If you allow transitions from any state, you are right that calling .Play() can interrupt like that. Allowing an Any State transition means you can be interrupted by yourself and other problems. Only use transitions from "Any State" if you really mean you can enter from anywhere, including entering from your own current state and entering from somewhere completely unrelated.

Instead of "Any State", if you require it to follow through the machine you can specify in each transition how far along the clip must before the animation controller will advance. Make sure it is marked as atomic and the slider is far enough over that the entire critical portion of the animation will play. Then you can set your transition conditions or triggers or other values. With that done, you can either tell the state machine to move from state to state manually or allow the Animator object to do all that for you.

As for code, there are really so many options that it depends on how you chose to go.

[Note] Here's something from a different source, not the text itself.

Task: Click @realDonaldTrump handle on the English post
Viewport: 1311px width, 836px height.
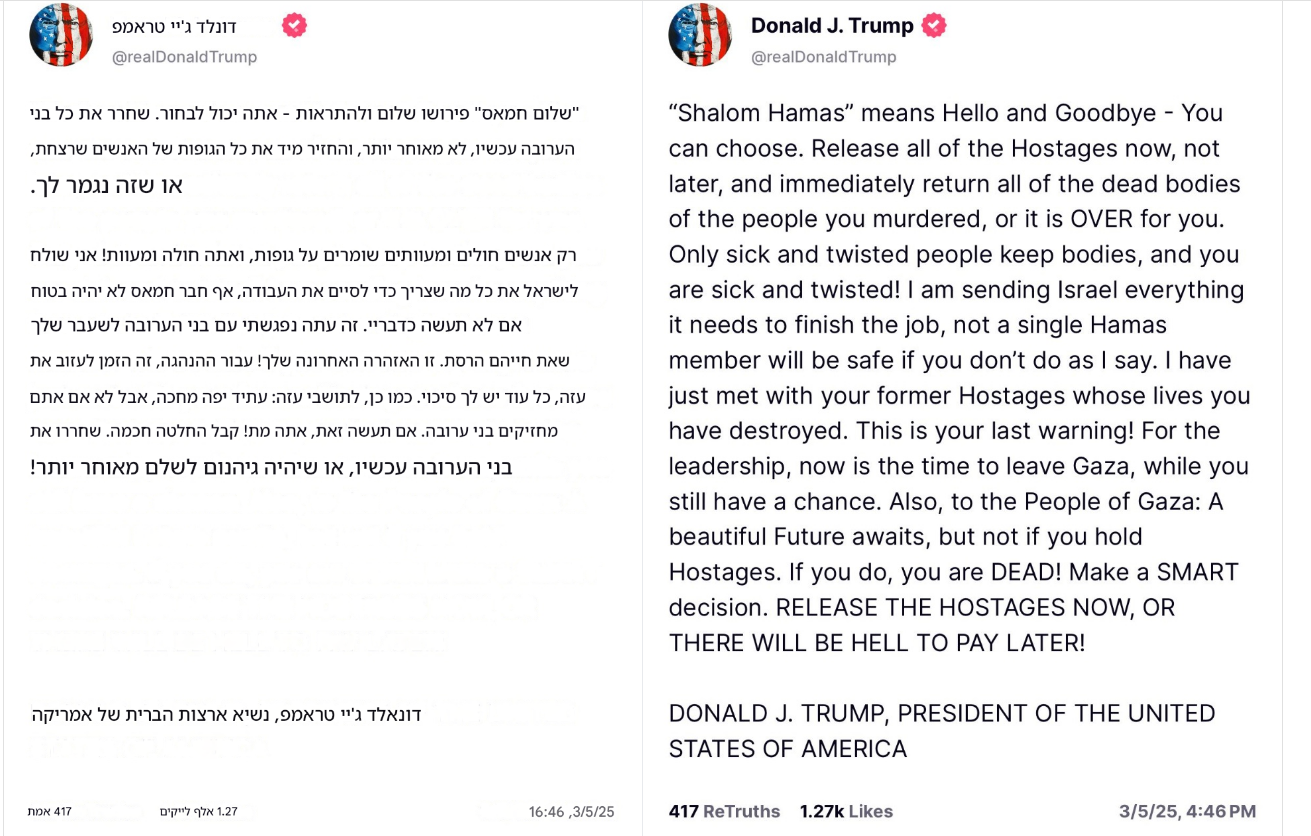Action: [824, 57]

If you are calling the animator's Play function (not the animation's Play function) it will queue up the transition through the next state. From there you can rely on animation events, or rely on checking that the current state is not transitioning, or use GetCurrentAnimationStateInfo to ensure you are in the correct state, or many other things besides.

OR instead of calling the animations directly you can use triggers and conditions to jump from state to state by you setting states, then use animation events to trigger the different animations. From there you can again use animation events or testing the current state. In that case the only code required is setting an appropriate flag in the animator with SetBool() or SetInteger() or SetTrigger() whatever you need to cause the values you set to happen. Then when the current animation is ready to advance it will test the values and transition based on the condition values and triggers you provided.

OR you could go back to the legacy system and call each animation directly rather than letting the Animator (the script object, not the human) do the work, queuing up the transitions yourself.

I see. That's all good info. Thanks much!